Topic: easy metaprogramming questions


Kevin Buzzard (Jul 17 2022 at 13:13):

As well as not being very good at programming, I'm also not very good at knowing how to learn a programming language; I am always amazed by people who say "I read the source code" -- I just don't know where to start. Forgive me then for the basic question.

I've been reading the metaprogramming tutorial by Arthur and others and I've just about muddled through to the end.

The code just above this URL https://github.com/arthurpaulino/lean4-metaprogramming-book/blob/master/md/main/tactics.md#tweaking-the-context (i.e. the end of the section before that one) is

elab "custom_assump_2" : tactic =>
  Lean.Elab.Tactic.withMainContext do
    let goal  Lean.Elab.Tactic.getMainGoal
    let goalType  Lean.Elab.Tactic.getMainTarget
    let ctx  Lean.MonadLCtx.getLCtx
    let option_matching_expr  ctx.findDeclM? fun decl: Lean.LocalDecl => do
      let declExpr := decl.toExpr
      let declType  Lean.Meta.inferType declExpr
      if  Lean.Meta.isExprDefEq declType goalType
        then return Option.some declExpr
        else return Option.none
    match option_matching_expr with
    | some e => Lean.Elab.Tactic.closeMainGoal e
    | none =>
      Lean.Meta.throwTacticEx `custom_assump_2 goal
        (m!"unable to find matching hypothesis of type ({goalType})")

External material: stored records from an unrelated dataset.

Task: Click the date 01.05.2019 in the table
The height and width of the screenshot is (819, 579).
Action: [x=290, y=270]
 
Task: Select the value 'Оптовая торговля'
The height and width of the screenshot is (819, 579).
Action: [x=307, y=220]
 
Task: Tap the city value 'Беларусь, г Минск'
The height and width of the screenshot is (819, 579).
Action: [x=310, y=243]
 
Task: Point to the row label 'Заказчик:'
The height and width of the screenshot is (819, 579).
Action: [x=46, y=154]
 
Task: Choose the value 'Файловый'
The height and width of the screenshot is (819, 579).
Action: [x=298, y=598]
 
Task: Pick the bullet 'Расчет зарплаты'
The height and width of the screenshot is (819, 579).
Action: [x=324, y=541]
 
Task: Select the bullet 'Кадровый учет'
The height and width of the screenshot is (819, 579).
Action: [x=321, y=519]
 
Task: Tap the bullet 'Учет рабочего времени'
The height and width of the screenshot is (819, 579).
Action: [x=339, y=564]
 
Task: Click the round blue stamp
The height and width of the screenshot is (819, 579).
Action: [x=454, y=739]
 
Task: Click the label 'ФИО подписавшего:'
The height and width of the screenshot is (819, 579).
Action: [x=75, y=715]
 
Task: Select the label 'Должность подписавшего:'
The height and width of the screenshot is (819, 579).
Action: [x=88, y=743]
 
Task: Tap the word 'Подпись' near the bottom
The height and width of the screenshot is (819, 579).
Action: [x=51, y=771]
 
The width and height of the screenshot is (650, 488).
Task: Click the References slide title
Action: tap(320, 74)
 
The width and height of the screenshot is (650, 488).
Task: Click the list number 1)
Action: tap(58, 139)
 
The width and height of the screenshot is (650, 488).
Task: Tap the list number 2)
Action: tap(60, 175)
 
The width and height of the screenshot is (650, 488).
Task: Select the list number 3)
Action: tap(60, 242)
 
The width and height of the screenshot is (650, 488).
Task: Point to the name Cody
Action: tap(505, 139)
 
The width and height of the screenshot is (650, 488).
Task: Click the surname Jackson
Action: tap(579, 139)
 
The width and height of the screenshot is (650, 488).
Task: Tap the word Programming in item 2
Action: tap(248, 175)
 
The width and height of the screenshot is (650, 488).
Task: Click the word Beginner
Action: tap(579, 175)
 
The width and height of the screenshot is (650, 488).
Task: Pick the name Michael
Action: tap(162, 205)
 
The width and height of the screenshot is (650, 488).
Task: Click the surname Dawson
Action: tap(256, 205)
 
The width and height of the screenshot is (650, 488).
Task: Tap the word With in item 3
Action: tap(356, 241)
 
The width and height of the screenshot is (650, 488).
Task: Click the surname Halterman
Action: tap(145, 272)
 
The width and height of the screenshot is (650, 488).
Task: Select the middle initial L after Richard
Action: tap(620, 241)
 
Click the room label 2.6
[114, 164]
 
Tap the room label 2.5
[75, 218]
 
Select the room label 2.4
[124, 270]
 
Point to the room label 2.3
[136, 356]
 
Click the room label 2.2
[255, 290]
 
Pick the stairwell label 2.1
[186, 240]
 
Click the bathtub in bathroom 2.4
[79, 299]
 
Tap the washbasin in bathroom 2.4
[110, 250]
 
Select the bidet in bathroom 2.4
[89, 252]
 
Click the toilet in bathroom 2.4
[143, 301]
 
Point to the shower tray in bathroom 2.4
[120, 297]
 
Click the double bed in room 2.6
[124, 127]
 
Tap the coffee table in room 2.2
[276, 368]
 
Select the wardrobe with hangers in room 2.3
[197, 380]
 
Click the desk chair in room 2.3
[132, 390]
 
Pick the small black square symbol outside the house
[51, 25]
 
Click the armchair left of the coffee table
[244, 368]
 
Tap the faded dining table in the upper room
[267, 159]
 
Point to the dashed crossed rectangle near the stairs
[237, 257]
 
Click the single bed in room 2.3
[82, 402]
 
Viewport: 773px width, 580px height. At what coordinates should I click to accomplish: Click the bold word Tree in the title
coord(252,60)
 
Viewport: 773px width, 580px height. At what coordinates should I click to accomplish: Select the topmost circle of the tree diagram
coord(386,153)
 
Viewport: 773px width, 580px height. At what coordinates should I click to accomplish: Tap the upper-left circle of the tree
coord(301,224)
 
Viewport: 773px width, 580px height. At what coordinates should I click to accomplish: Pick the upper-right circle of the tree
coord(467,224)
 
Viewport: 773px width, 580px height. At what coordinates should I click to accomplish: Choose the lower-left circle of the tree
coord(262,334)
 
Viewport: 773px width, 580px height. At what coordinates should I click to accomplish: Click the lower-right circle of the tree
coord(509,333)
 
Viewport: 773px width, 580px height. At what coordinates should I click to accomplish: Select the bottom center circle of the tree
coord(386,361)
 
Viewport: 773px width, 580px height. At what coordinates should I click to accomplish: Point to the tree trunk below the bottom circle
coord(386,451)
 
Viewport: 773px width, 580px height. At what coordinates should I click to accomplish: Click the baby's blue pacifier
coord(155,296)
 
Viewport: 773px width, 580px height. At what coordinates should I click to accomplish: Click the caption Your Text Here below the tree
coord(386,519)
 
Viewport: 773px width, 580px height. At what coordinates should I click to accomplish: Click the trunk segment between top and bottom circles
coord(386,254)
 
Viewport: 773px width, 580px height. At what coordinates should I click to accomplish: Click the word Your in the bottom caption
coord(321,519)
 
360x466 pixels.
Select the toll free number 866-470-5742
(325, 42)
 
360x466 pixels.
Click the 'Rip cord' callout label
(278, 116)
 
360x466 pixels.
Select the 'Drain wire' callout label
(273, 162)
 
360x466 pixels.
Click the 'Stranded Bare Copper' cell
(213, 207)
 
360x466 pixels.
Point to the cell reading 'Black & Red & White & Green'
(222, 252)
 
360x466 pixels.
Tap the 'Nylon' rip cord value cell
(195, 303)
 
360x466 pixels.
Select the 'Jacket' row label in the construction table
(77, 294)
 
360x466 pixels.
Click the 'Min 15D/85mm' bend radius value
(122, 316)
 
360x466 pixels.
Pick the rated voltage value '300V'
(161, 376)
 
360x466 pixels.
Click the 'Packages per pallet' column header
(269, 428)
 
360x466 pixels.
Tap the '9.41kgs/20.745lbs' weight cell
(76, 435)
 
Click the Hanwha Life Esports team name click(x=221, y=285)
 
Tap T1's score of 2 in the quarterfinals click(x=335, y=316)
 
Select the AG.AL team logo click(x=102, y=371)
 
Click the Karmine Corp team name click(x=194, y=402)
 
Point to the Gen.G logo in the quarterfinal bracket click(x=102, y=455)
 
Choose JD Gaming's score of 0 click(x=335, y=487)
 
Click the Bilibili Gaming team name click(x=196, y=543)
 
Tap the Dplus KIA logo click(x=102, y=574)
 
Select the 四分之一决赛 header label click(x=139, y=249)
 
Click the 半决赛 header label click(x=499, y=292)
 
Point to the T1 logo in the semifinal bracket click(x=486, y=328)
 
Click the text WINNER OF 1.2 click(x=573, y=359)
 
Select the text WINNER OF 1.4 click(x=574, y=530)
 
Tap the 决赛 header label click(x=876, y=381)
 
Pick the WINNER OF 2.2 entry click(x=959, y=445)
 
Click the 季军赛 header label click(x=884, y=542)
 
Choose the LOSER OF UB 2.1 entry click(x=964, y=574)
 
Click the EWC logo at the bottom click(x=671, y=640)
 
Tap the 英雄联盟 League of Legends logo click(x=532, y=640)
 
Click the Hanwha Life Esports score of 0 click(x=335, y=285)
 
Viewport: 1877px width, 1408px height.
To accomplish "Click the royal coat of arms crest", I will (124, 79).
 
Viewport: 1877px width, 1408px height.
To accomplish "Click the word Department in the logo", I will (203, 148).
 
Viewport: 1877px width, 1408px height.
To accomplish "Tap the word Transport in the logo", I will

(this is a walkthrough of building an assumption tactic) and right now I understand the code well enough to just about see what it does (although even that I'm not too clear on -- for example I don't really understand why the program is looping through all the local declarations and not just testing the first one and letting option_matching_expr be none if its type is not equal to the goal type). But I don't understand what's going on well enough to modify it. For example I am being told how to write "if hypothesis type = goal type then close goal" but I do not know how to write "if hypothesis type is a <= _ and goal type is a <= _ then do refine le_trans <hypothesis> _ ". How do I learn about how to ask specific more refined questions about expressions?

Yakov Pechersky (Jul 17 2022 at 13:31):

Kevin, regarding looping on all of them, I think findDeclM? does exit early on the first match. If it can't find any, you get the none value.

Arthur Paulino (Jul 17 2022 at 13:39):

So, this involves a trade-off. Let me try to express my thoughts.

First, it's important to say that the current implementation of custom_assump_2 is quite more complicated than it could be (see this version by Sebastian). While it's more complicated, it also exposes more of the API, motivating the reader to do some digging.

Now, the harsh part is that it contains some not-so-simple functional programming monadic tricks, which makes me feel like I'm betraying my own words from the intro chapter. And this makes me feel like simply sticking to Sebastian's implementation.

The trick I'm referring to is exactly what Yakov pointed out. findDeclM does the iteration on the declarations available in the context, moving on while none is being returned by fun decl: Lean.LocalDecl => ... and stopping on the first occurrence of some _.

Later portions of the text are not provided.